Several Silicon Valley figures, including Elon Musk, have spoken publicly about existential threats such as artificial intelligence, nuclear conflict, or demographic collapse. These concerns often blur together into a general sense that “something” catastrophic is inevitable.
Psychologist Paul Slovic notes that people who feel a high degree of control over their environment paradoxically experience greater distress when imagining scenarios where that control vanishes entirely. For billionaires accustomed to shaping outcomes, uncontrollable global disasters represent the ultimate nightmare.
A bunker, then, is not just a survival strategy – it is a psychological comfort object.
The temptation to read billionaire behaviour as a signal of coming catastrophe is understandable, but it is misleading. Elite fear does not correlate reliably with objective danger. If anything, it often correlates with status anxiety.
Historian Yuval Noah Harari has warned against assuming that technological elites possess special wisdom about humanity’s future. Their perspectives, he argues, are shaped by narrow environments and incentives that can distort judgment.
When a hedge-fund manager builds a nuclear bunker or a tech founder buys remote land in New Zealand, they are not forecasting the end of the world. They are insuring their comfort against uncertainty, much as others buy insurance policies against far more ordinary risks.
The irony is that those with the least privilege often demonstrate the greatest resilience in real crises, precisely because they are accustomed to uncertainty and disruption.

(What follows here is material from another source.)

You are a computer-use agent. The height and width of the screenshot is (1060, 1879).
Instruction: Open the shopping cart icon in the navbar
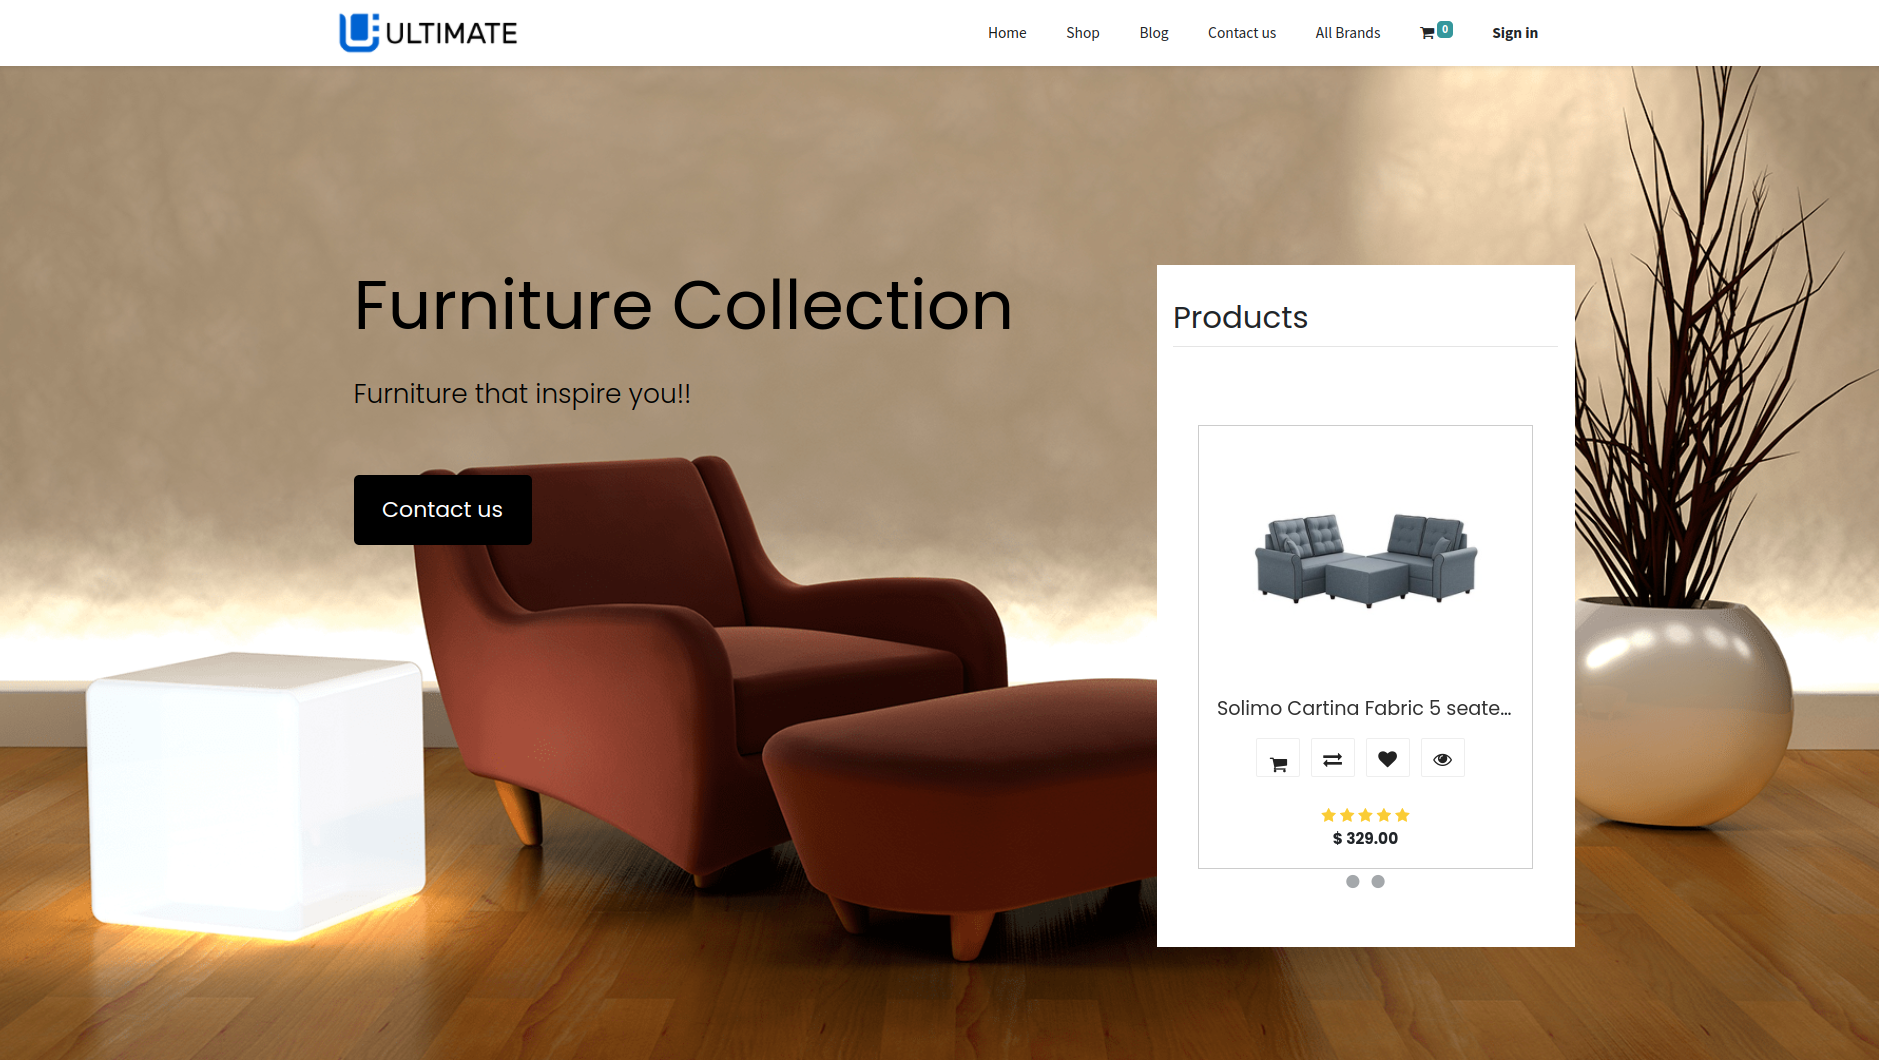coord(1427,33)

The deeper flaw revealed by billionaire bunker culture is not cowardice or paranoia – it is miscalibrated risk. Extreme privilege encourages people to overestimate rare, dramatic threats while underestimating slow, structural dangers such as inequality, institutional decay, or environmental degradation that cannot be escaped by retreating underground.
Nuclear war makes for a dramatic headline. Social fragmentation does not.

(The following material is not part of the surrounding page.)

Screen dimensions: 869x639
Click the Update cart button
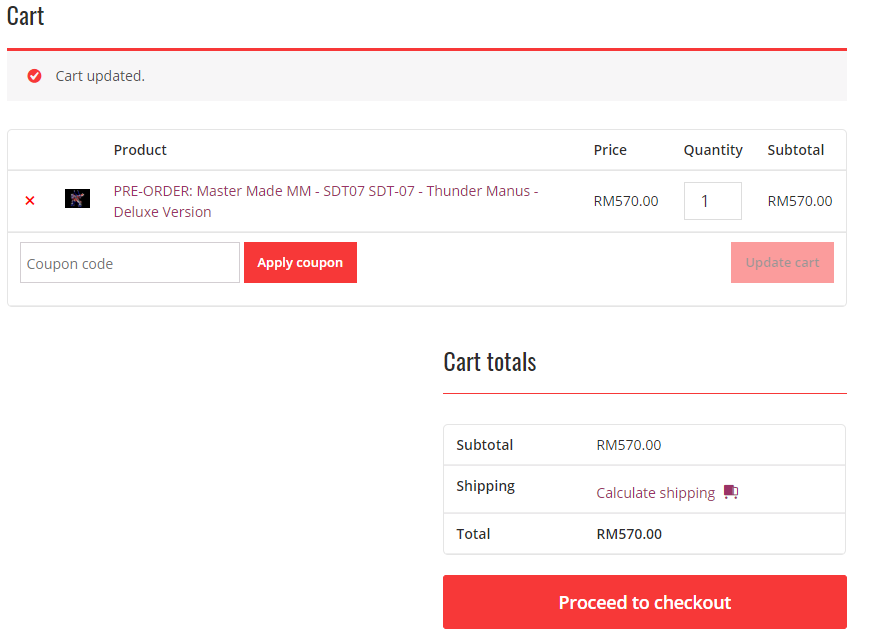782,263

In this sense, the bunker becomes a metaphor for elite withdrawal: an attempt to opt out of collective fate rather than confront it.
The fact that billionaires are building bunkers tells us far less about the future of civilisation than it does about the psychology of extreme privilege. Catastrophising low-probability events is not a sign of superior insight – it is often a sign of comfort colliding with uncertainty.
When interpreting elite behaviour, the mistake is assuming that anxiety equals knowledge. It does not.
Sometimes, the people most terrified of the future are simply the ones who have been most insulated from hardship – and therefore least practiced at imagining loss.